# Sniper Training



## sneakypete (Jun 30, 2008)

Can any Police Snipers recomend a good Sniper School, Training class that teaches Police Officers with little or no skills to become proficient marksman (snipers). I looked at Sigarms, Crosshairs and Blackwater USA. I was wondering if there were any others in the Mass. or New England area. Any information will be greatly appreciated.


----------



## Nuke_TRT (Feb 10, 2008)

Center of Mass

Center Mass, Inc., committed to rifle-craft snice 1996.


----------



## fra444 (Nov 23, 2008)

DAMN IT!!! 

I read the title and thought this was about Snipe training people in the, "Art of Segway Driving!"


----------



## Nuke_TRT (Feb 10, 2008)

LawMan3 said:


> May I ask why a BC student needs sniper training?


Airsoft!!!


----------



## Nuke_TRT (Feb 10, 2008)




----------



## Sam1974 (Apr 8, 2009)

Nuke_TRT said:


>


heyyyyyyyyyyyy that looks familiar! lol


----------



## justanotherparatrooper (Aug 27, 2006)

Its very easy to become a police sniper. 
1. join Marine corp
2.go to Marine sniper school
3 join police dept
4. tell Chief how great you are

....shouldnt take the average cj student more then 4-5 weeks tops


----------



## sneakypete (Jun 30, 2008)

LawMan3,

I do not know why a BC student would need Sniper Training. BC students can take you out with a pen, pencil or computer. If all else fails, they can file a complaint against any officers for any reason at all.


----------



## sneakypete (Jun 30, 2008)

Nuke TRT,

Thank you for your reply.


----------



## sneakypete (Jun 30, 2008)

LawMan3,

I am glad I could make you laugh. Now go back and read my question. I am not a tough guy actually I am a pretty nice guy, just looking for some advice from brother Police Officers.


----------



## justanotherparatrooper (Aug 27, 2006)

sneakypete said:


> LawMan3,
> 
> I am glad I could make you laugh. Now go back and read my question. I am not a tough guy actually I am a pretty nice guy, just looking for some advice from brother Police Officers.
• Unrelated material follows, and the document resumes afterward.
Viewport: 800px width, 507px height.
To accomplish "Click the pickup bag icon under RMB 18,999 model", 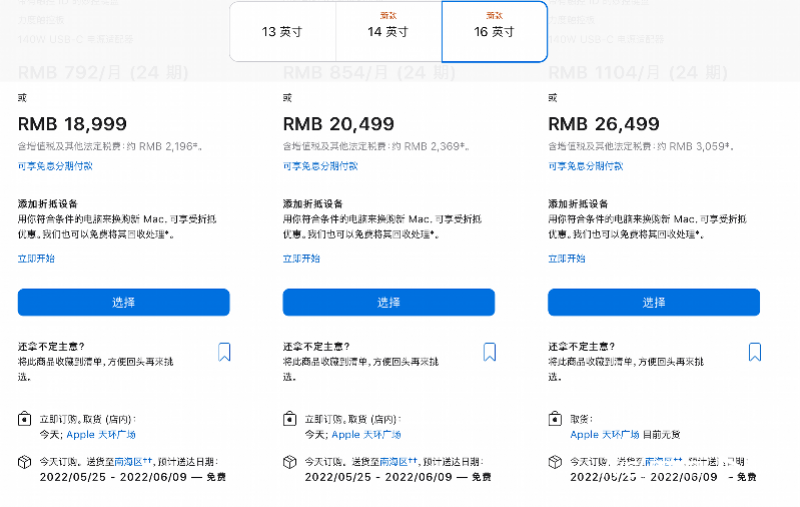I will [24, 420].
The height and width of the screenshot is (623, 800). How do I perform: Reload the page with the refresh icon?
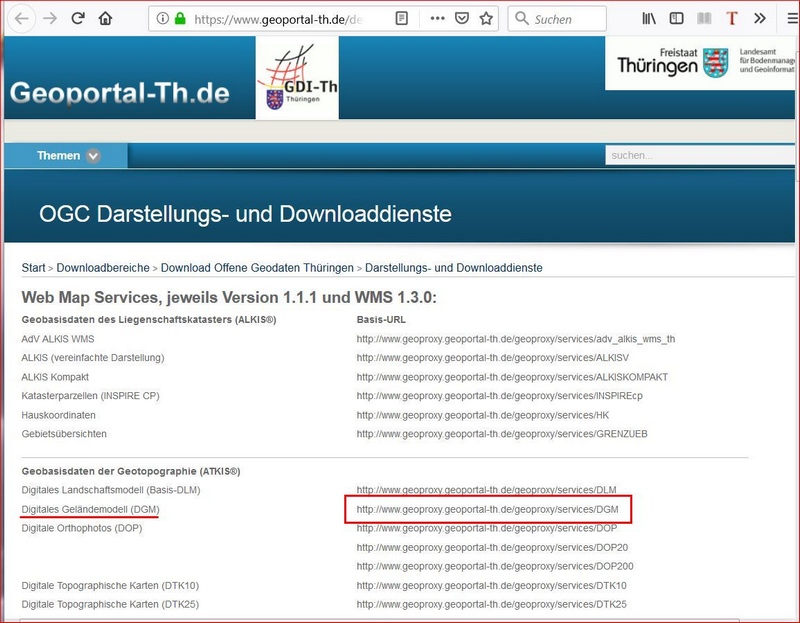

 The replies mightve gone a little different if you mentioned you were LE.We get ALOT of wannabes asking similar questions.


----------



## Killjoy (Jun 23, 2003)

Just finished basic LE/Military sniper course at Blackwater and the training and facilities were outstanding. Former special ops and SWAT instructors, and the ranges were incredible, with a few shooting courses I really can't talk about . Be advised that to take the course you need proof of US citizenship and law enforcement or military credentials, *the class is strictly for military or police only*! Blackwater does perform a background check on you, including contacting your agency, to make sure you are on the level. Whackers need not apply!


----------



## sneakypete (Jun 30, 2008)

LawMan3,


Yes, I am a Police Officer, I thought I implied that when I asked if any Police Snipers could reccomend Sniper Training for Police Officers with little or no experience. I did not think any Sniper Schools will let any college students in. If I was not clear I apologize.
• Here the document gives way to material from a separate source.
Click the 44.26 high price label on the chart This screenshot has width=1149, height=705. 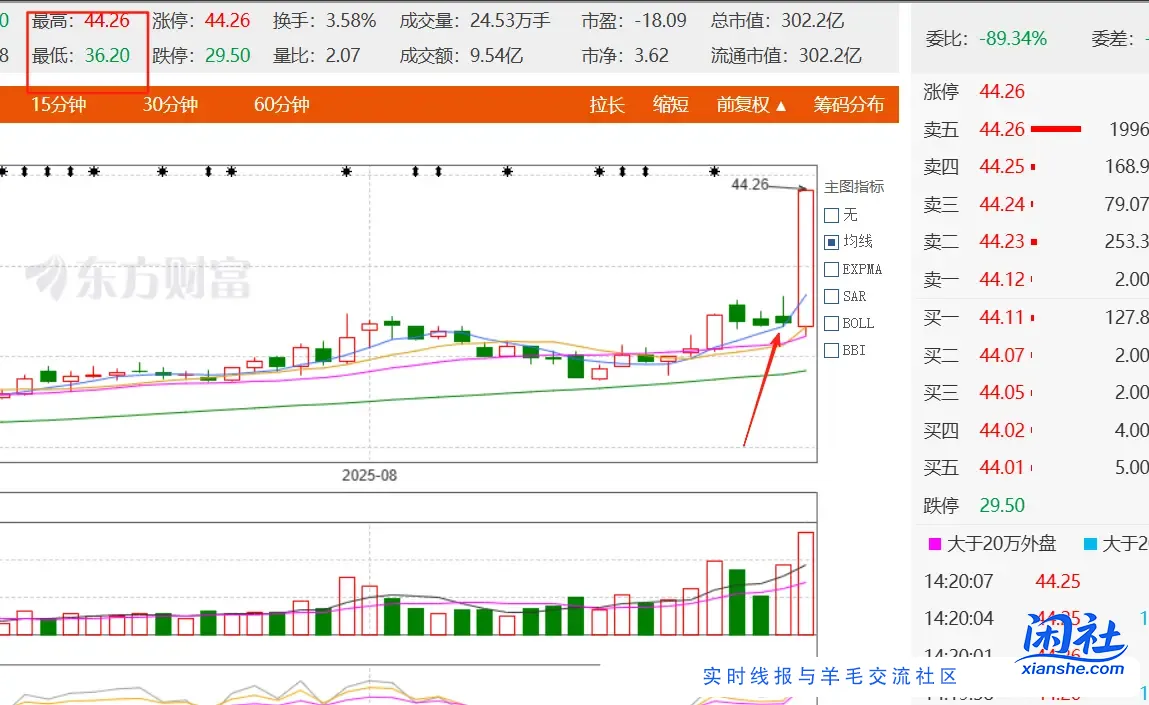(x=750, y=185)
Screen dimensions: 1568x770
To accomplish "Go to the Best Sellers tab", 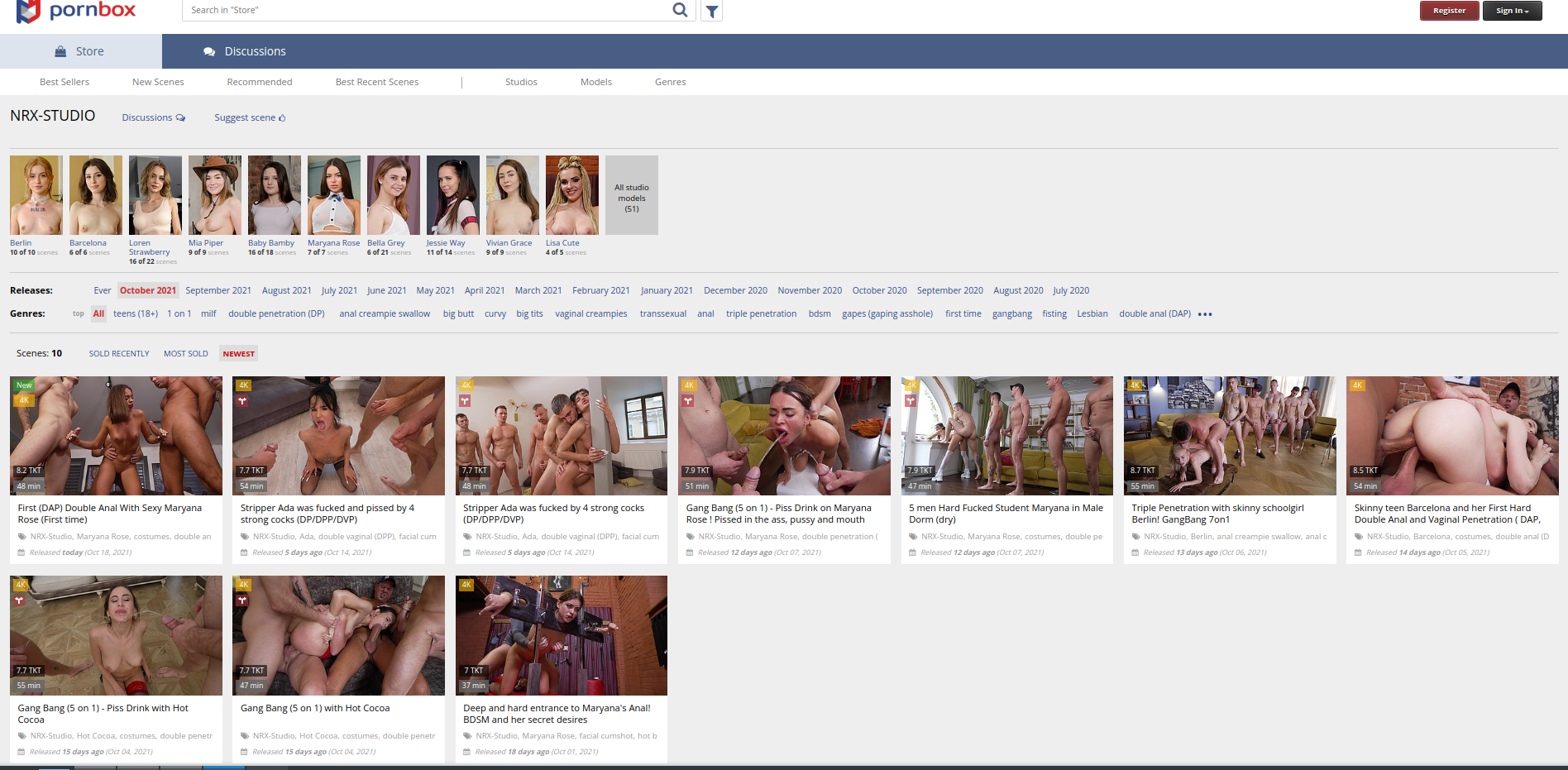I will [65, 82].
I was wondering what I said made you think I was a student.


----------



## sneakypete (Jun 30, 2008)

Lawman3,

I am a Police Officer and former Recon Marine. I recently completed training in Executive Protection and I like to do things (training) that enable me to become a better Police Officer. I hope all is cleared up.

Thank you for making me feel welcome.


----------



## Killjoy (Jun 23, 2003)

> Thank you for making me feel welcome.


Don't be such a crybaby...if you are a real cop, you sure are thin-skinned about things. How do you handle heckling in the locker room?

Picture it this way: some guy I've never met before in my life walks up to me on the street while I'm working and asks me where he can receive sniper training. Should I be a little suspicious or should I give him directions to the local gun store?


----------



## sneakypete (Jun 30, 2008)

Killjoy.

Point well taken.


----------



## L4G81 (Nov 12, 2006)

--------> Not a sniper. No training in that department here...however, I have shot an M1 before and it was as if I was meant too the way I was hitting targets.


----------



## Sam1974 (Apr 8, 2009)

OH, i thought this thread was about "who wants to be like Sniper" My bad...


----------



## lawdog671 (Sep 20, 2005)

sneakypete said:


> Lawman3,
> 
> I am a Police Officer and former Recon Marine. I recently completed training in Executive Protection and I like to do things (training) that enable me to become a better Police Officer. I hope all is cleared up.
> 
> Thank you for making me feel welcome.


Time out....a RECONAISSANCE Marine that doesn't know where to get sniper training??


----------



## L4G81 (Nov 12, 2006)

HAHAHA. You know me so well MTC! 



mtc said:


> That's L4G for ya, she can talk you off a ledge, or shoot you down from it.


----------



## Killjoy (Jun 23, 2003)

> Time out....a RECONAISSANCE Marine that doesn't know where to get sniper training??


Not to defend the guy, but two of the guys in my class were marines...its not like they offer scout-sniper school to everyone in the Marine Corps.


----------